By Henry Zhang
The opinions expressed in this piece are those of the author and do not necessarily reflect the views of the Northwest Asian Weekly. We invited Ann Davison’s campaign to respond but did not receive a reply before publishing.
The criminal justice system depends on the police and prosecutors, but also on judges. The Seattle Municipal Court—the busiest court of limited jurisdiction in Washington state by case volume—has only seven judges to adjudicate misdemeanor and gross misdemeanor criminal proceedings. In the first half of 2025 alone, Seattle Municipal Court judges have held over 21,000 criminal hearings.
For the past year and a half, however, the incumbent City Attorney Ann Davison has hamstrung the Seattle Municipal Court, decimated the court’s already limited bench, and disrupted the court’s ability to manage its own criminal docket. Justice delayed is justice denied. Depriving the court of a judge who otherwise could’ve presided over criminal hearings does a disservice to victims of assault, theft, and domestic violence.
In March 2024, Davison instructed her office to indiscriminately lodge “affidavits of prejudice” against duly-elected Seattle Municipal Court Judge Pooja Vaddadi, essentially overriding the court’s internal case assignment process by blocking Hon. Vaddadi from hearing any criminal cases. Davison’s “extraordinary” and “highly unusual” scheme caused Assistant City Attorneys—whose salaries are paid by Seattle taxpayers—to waste hours unnecessarily spamming the court with thousands of affidavits of prejudice. This, in turn, forced the court to hire temporary judges—once again, at the expense of Seattle taxpayers—to assist with the overflowing criminal caseload that otherwise would’ve been assigned to Hon. Vaddadi.
The pretext for Davison’s “nuclear option” against Hon. Vaddadi, articulated in an internal memorandum from then Criminal Division Chief Natalie Walton-Anderson, who is no longer with the City Attorney’s Office, doesn’t hold up to scrutiny.
For example, in the third paragraph of the memorandum, Walton-Anderson claimed that Hon. Vaddadi “failed to find probable cause for the crime of assault… based on her belief that there was no alleged touching or contact.” However, Hon. Vaddadi’s actual words were: “had he even pulled the object out of his waistband fully and motioned toward the [complaining witness], I think there would have been probable cause for assault… This is so bare in information, and I don’t believe there is probable cause for assault.”
Walton-Anderson implied that Hon.
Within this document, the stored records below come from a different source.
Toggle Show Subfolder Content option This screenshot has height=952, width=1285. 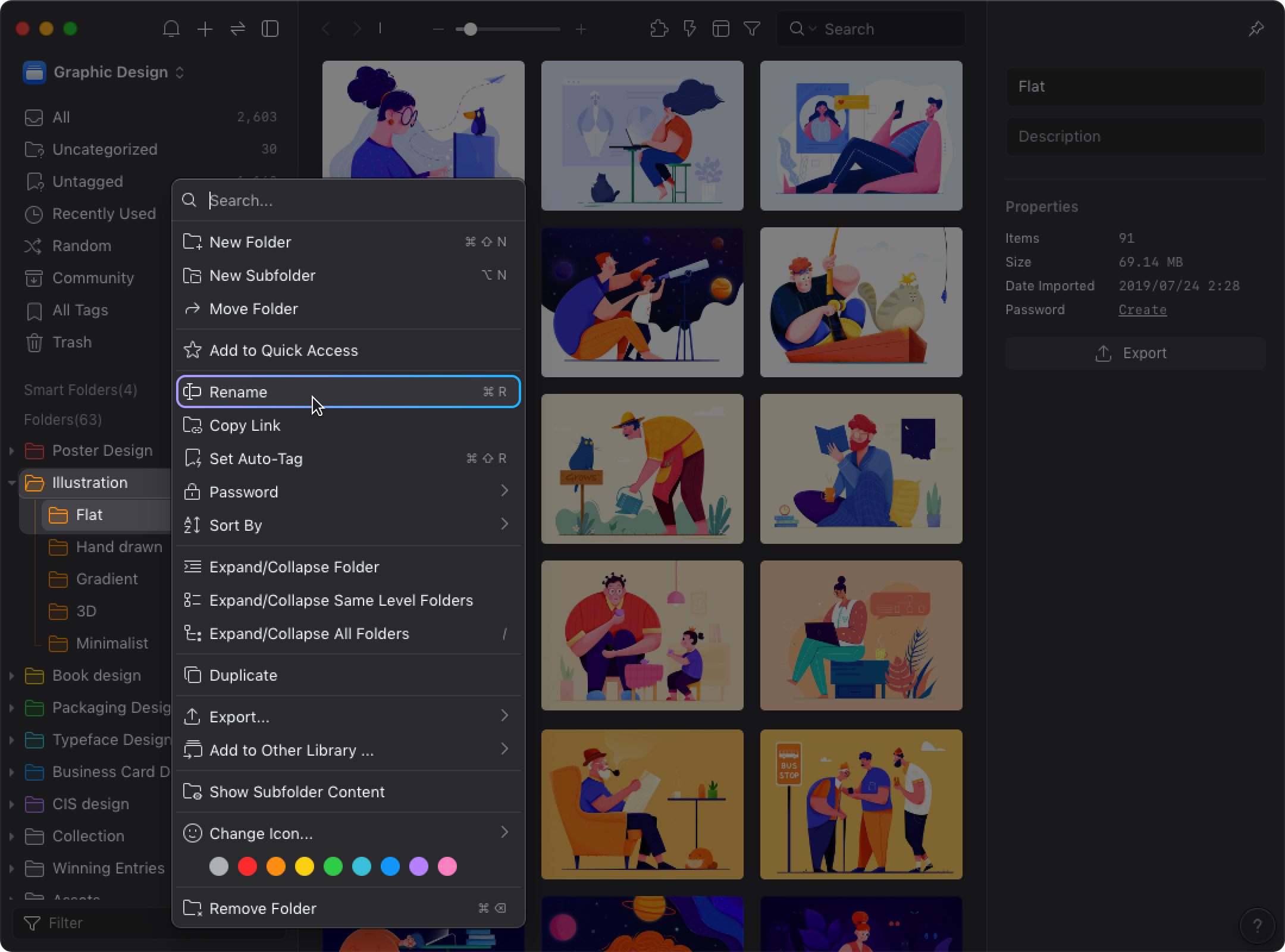click(297, 791)
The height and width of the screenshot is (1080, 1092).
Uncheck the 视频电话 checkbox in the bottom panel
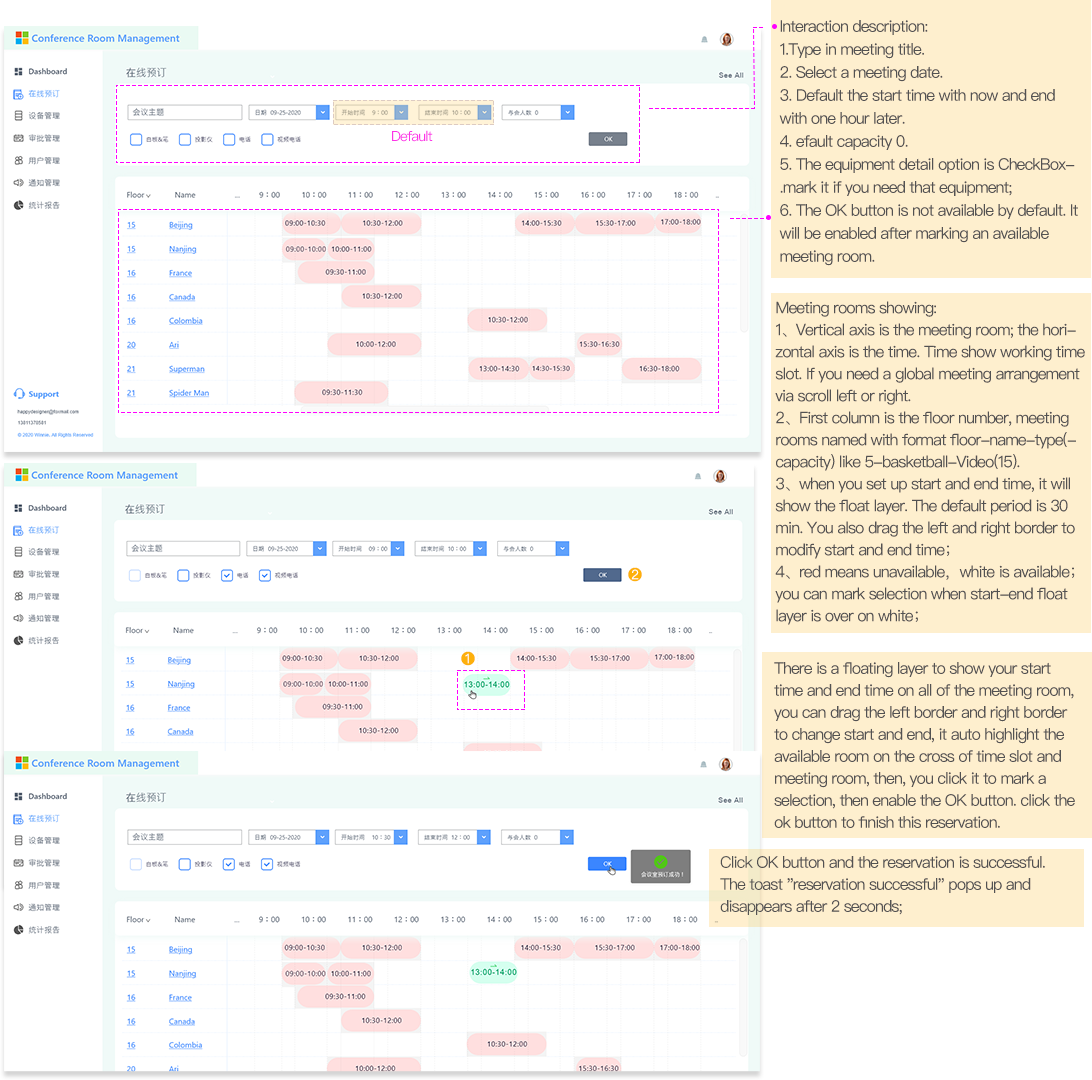click(267, 864)
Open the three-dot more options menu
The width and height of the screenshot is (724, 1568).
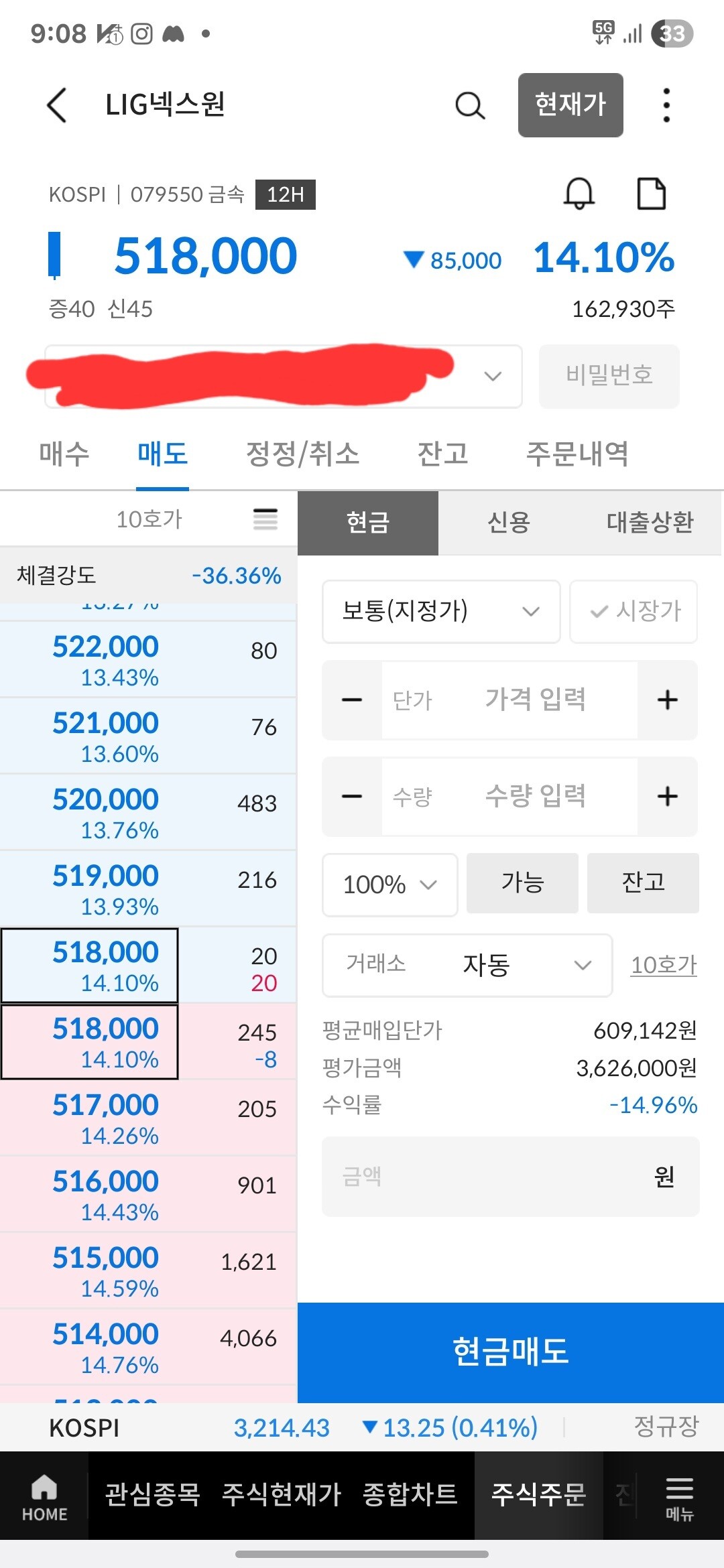tap(666, 106)
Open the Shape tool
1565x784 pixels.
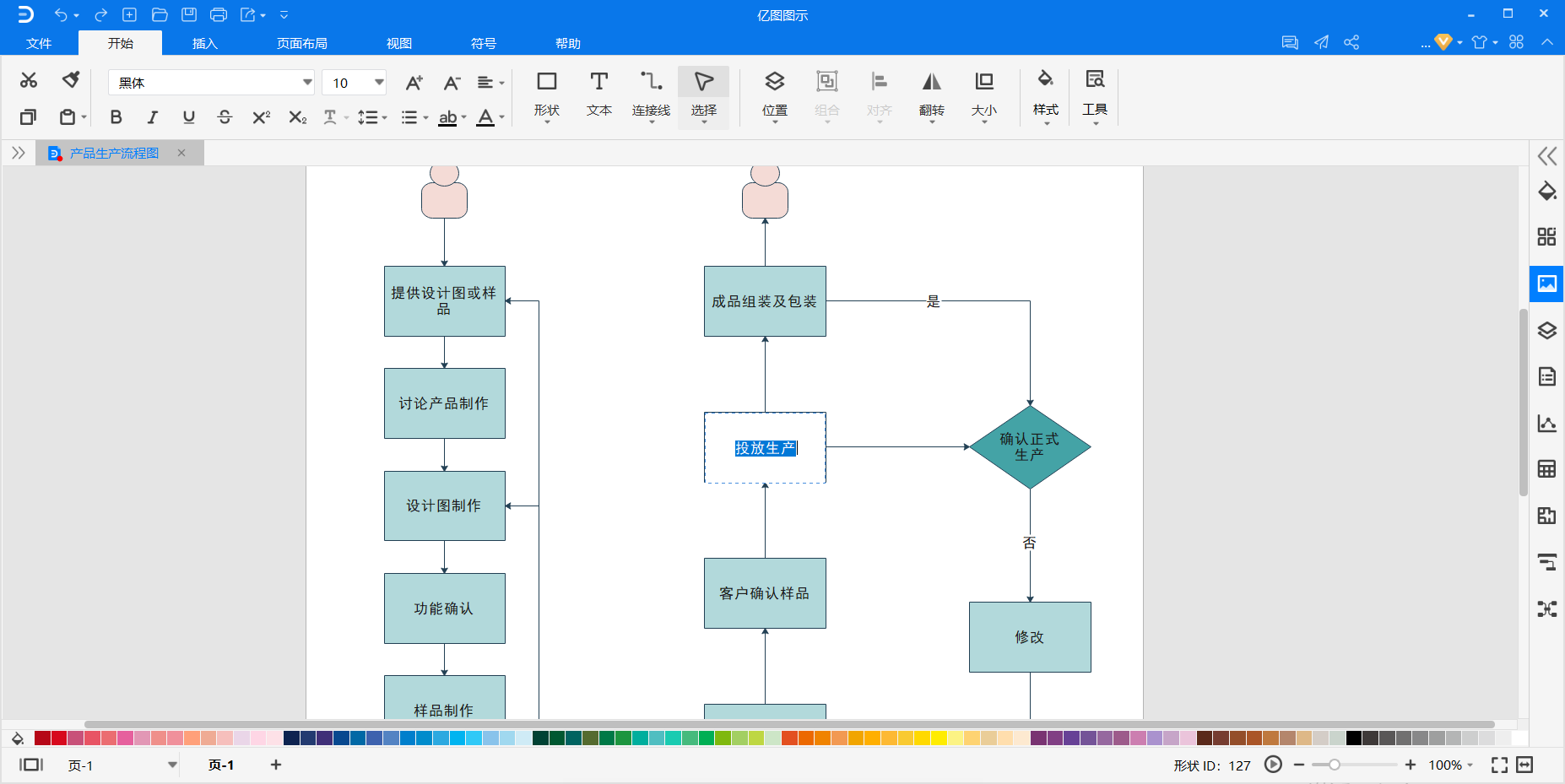point(546,93)

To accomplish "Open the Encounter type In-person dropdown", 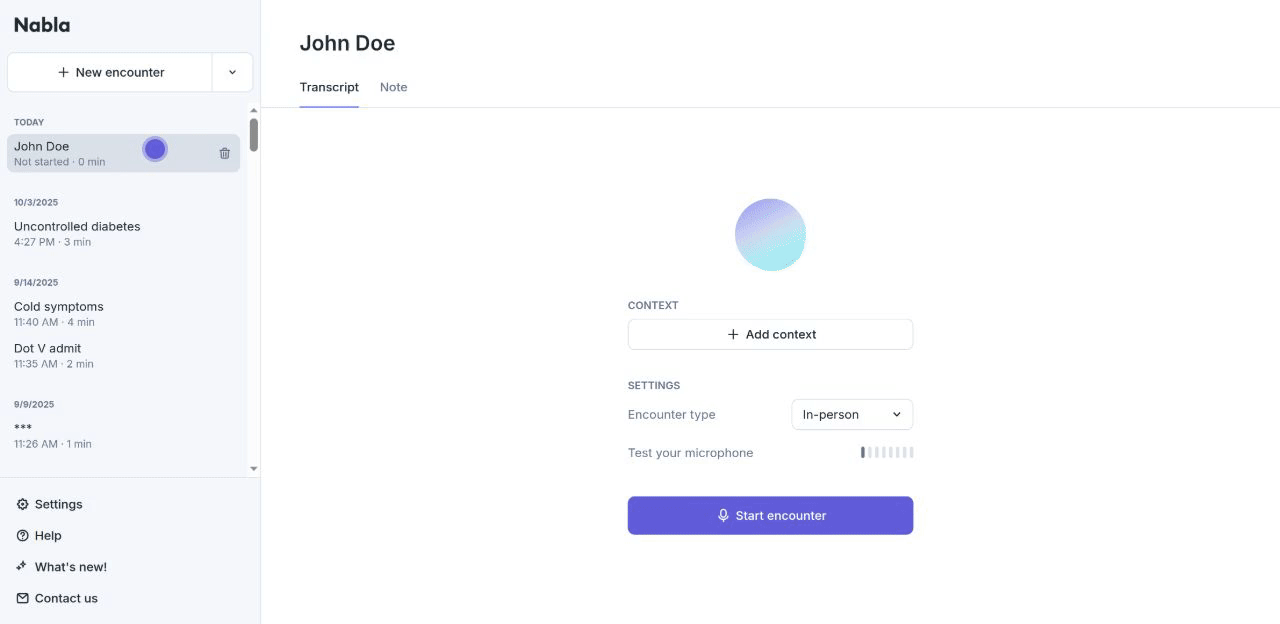I will [852, 415].
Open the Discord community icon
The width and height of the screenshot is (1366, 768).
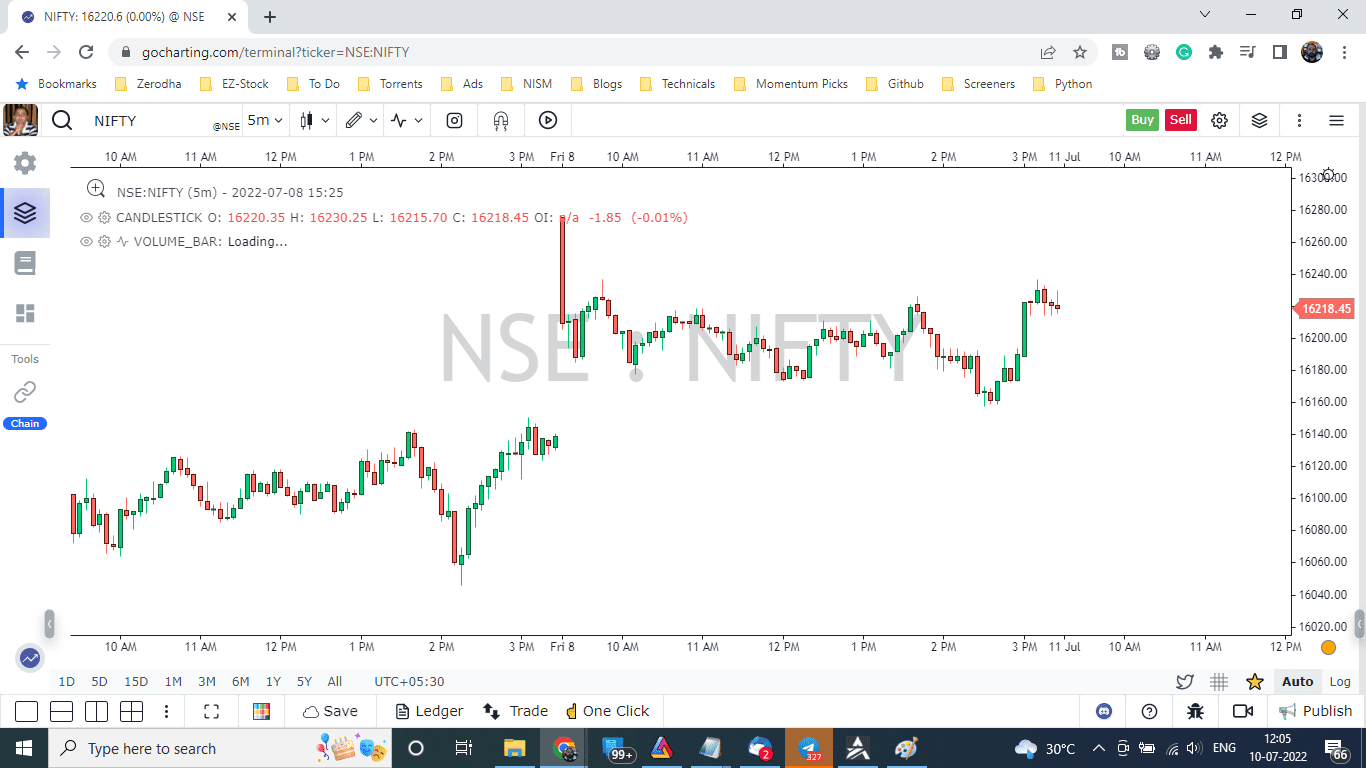tap(1103, 711)
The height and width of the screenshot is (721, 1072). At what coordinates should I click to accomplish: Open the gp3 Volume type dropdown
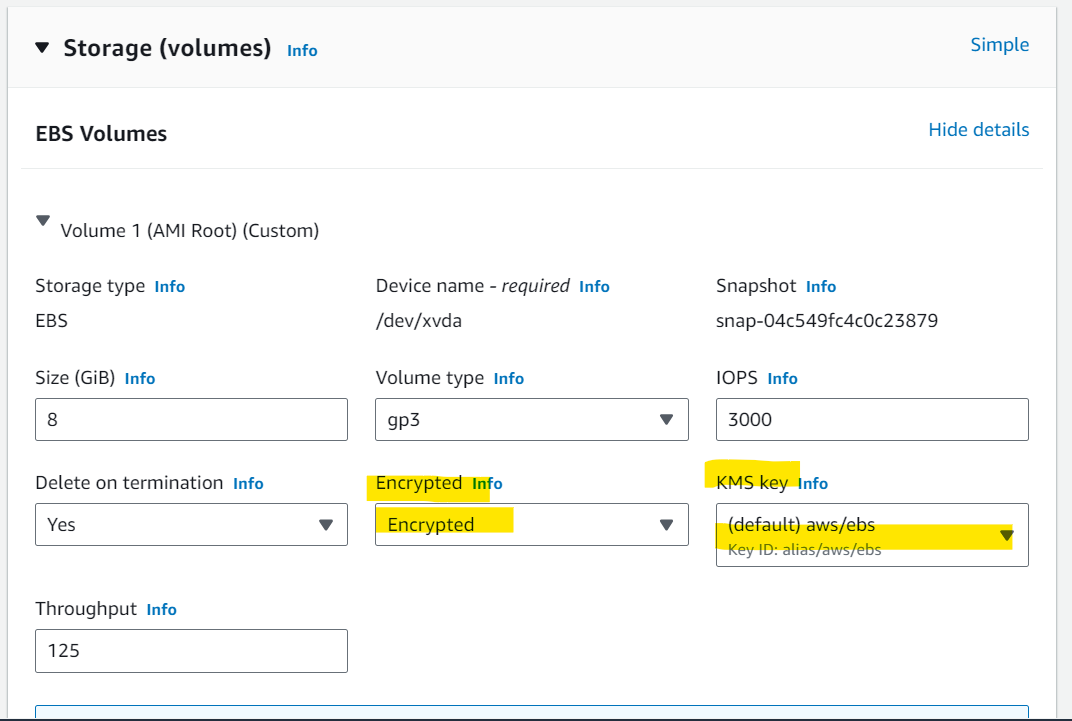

Vaddadi believed assault required contact, when Hon. Vaddadi plainly stated the opposite. She didn’t find probable cause for assault not from lack of contact, but rather, from lack of evidence.
In the sixth paragraph, Walton-Anderson claimed that Hon. Vaddadi had “ruled that a defendant was in substantial compliance with treatment and dismissed the case, even though it was clear that the defendant never got on the transport van to ABHS to fulfill his residential treatment requirement.” Wrong again, on multiple counts.
First, Hon. Vaddadi denied the defendant’s motion for substantial compliance. Second, she didn’t dismiss the case, but actually issued a warrant. It was Hon. Faye Chess—not Hon. Vaddadi—who later dismissed the case. Third, Walton-Anderson also conveniently omitted the fact that the defendant couldn’t comply with her treatment requirement because “her wheelchair and upcoming surgeries prevented her from boarding the van to treatment.”
Uncharacteristic of attorneys, Walton-Anderson negligently omitted the underlying case numbers to support her allegations. To make matters worse, Davison’s office stonewalled, for months, requests from The Stranger, PubliCola, and civically-engaged citizen Bennett Haselton for the case numbers necessary to fact-check the memorandum.
Because of these and other inaccurate yet reputationally damaging statements in the memorandum, combined with subsequent efforts by Davison’s office to stymie transparency and accountability, Hon. Vaddadi and Haselton filed separate disciplinary complaints against Davison and Walton-Anderson. The Washington State Court Rules of Professional Conduct 8.2(a) states that “a lawyer shall not make a statement that the lawyer knows to be false or with reckless disregard as to its truth or falsity concerning the qualifications, integrity, or record of a judge.”
The City Attorney position is ostensibly nonpartisan. Whether Davison is ultimately Democratic (as she was in 2019, running for City Council), Republican (as she was in 2020, running for Lieutenant Governor), or nonpartisan (in her current position as the City Attorney), the optics of her actions “kneecapping a political enemy,” who is a first-generation Indian American, against the looming backdrop of Trump’s public attacks on judges and hostility toward immigrants, are concerning. Whoever leads the City Attorney’s Office should respect the independence of the judiciary—and at least not have multiple unresolved ethical disciplinary complaints pending against them.